63 - Operating Room Improvements Based on EQI Risk Prediction Can Help Reduce Surgical Site Infections: A Three-year Retrospective Study
Description: Importance: The role of the operating room (OR) airborne environment in the incidence of surgical site infections (SSI) has ranked behind patient-specific and surgeon/perioperative team-related factors that impinge on risk for SSI. Emerging evidence demonstrates that the design and performance of the OR impacts the airborne microbiome, importantly within the sterile field, and at tables where surgical instruments/implants are exposed. However, the correlation between OR air quality and risk of SSIs continues to be challenging to define.

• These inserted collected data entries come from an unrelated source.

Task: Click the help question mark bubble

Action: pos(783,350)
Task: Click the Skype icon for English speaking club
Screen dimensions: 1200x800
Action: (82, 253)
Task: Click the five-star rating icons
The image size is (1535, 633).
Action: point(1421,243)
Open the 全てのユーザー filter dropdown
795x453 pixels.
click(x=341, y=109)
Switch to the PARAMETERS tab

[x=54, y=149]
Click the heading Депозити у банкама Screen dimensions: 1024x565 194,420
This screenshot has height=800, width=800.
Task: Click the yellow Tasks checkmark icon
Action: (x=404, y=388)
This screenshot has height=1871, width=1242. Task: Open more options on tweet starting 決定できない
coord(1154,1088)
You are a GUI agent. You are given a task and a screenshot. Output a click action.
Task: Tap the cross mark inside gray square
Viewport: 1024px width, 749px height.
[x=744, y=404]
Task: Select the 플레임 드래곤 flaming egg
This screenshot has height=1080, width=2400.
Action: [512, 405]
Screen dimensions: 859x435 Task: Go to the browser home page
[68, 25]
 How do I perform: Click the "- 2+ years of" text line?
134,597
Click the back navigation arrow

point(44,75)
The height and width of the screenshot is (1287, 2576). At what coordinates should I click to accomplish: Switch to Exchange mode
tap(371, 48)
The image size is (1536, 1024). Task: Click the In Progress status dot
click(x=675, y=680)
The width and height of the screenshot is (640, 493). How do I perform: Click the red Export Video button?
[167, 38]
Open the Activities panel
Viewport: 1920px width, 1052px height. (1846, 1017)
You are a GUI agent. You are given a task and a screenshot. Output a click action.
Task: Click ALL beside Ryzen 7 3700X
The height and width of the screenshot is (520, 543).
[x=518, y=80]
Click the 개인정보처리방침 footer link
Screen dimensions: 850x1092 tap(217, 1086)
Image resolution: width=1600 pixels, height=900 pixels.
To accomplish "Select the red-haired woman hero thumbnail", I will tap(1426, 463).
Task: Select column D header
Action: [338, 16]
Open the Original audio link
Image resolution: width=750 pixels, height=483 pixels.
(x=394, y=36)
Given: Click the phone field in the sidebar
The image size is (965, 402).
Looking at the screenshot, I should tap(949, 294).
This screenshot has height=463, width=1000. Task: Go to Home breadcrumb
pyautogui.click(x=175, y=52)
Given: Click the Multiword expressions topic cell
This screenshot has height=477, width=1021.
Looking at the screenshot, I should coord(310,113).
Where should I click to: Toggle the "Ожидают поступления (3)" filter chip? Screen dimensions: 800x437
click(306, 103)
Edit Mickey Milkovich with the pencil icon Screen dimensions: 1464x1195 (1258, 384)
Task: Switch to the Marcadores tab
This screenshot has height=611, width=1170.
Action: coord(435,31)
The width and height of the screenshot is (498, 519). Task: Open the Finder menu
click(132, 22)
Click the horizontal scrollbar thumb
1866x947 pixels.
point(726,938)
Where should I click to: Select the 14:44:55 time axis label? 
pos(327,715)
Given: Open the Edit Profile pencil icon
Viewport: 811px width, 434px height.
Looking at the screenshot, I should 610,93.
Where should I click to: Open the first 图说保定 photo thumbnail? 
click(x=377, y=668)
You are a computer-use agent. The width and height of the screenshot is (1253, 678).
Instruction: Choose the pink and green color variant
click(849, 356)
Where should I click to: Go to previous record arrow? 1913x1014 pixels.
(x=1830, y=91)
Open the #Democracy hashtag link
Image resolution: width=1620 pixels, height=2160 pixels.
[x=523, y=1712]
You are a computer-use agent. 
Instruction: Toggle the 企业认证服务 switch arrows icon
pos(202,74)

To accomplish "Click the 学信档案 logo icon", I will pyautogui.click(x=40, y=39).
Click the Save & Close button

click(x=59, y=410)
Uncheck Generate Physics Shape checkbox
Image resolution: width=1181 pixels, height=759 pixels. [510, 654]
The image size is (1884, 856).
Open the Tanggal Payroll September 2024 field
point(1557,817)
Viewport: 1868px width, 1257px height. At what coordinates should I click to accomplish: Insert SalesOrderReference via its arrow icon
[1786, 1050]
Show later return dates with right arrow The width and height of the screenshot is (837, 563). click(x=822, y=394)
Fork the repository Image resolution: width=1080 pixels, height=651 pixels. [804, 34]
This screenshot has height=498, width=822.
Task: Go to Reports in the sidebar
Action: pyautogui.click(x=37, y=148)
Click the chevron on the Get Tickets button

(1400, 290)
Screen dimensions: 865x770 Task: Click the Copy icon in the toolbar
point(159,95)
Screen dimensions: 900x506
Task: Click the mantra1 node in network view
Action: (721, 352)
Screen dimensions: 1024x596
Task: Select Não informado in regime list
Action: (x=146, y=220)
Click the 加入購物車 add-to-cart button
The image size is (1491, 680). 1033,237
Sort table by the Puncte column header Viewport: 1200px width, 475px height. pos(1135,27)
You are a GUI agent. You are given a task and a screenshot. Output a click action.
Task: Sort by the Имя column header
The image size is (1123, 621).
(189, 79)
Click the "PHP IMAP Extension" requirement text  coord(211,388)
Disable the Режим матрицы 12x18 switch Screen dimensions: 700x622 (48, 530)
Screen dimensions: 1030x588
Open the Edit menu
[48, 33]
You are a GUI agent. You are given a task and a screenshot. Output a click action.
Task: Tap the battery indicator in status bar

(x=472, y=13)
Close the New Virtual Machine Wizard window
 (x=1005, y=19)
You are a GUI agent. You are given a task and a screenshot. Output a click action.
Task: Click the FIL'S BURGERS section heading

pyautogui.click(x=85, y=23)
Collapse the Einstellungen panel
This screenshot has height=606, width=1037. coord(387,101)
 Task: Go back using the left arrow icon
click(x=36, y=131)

Objective: To determine if improving the asepsis of the airborne environment in ORs contributes to reduced SSI rates. Design: The performance of air delivery systems in fourteen operating rooms were evaluated using the Environmental Quality Indicator (EQI) risk picture method to identify potential improvements to airflow management that reduce airborne contamination and operating costs. SSI rates for colon and abdominal hysterectomy procedures were tracked in these ORs for 39 months, before and after improvements were implemented. SSI rates were also tracked for the same time frame in six control ORs, in which no improvements were made. Airborne microbial data was collected. Setting: Twenty ORs in an academic medical center, Midwest USA. Participants: A convenience sample of all surgical patients, de-identified, in the twenty ORs studied. Exposures: Fourteen ORs were reconfigured to improve air velocity in and out of the sterile field, increased relative humidity, real time monitoring of temperature, pressure and humidity levels, reduction of overall air change rates, and staff education on the role of the environment in the potential transmission of contaminants. Main Outcomes: Incidence of SSI before as compared to after implementation of improvements. The hypothesis was formulated during data collection.
Results: SSI rate was reduced from 8.4% to 5.7% (p=0.039) in ORs in which improvements were implemented. Reduction in SSI rate in control ORs, (p=0.76). Fewer airborne microbes (p<0.0001) were detected in areas of OR with improvements.
Conclusion: Areas for environmental quality improvements in ORs was identified and mapped by relative risk of contamination. Implementation of these improvements resulted in decreased airborne microbiological contamination and contributed to significant reduction in surgical site infections.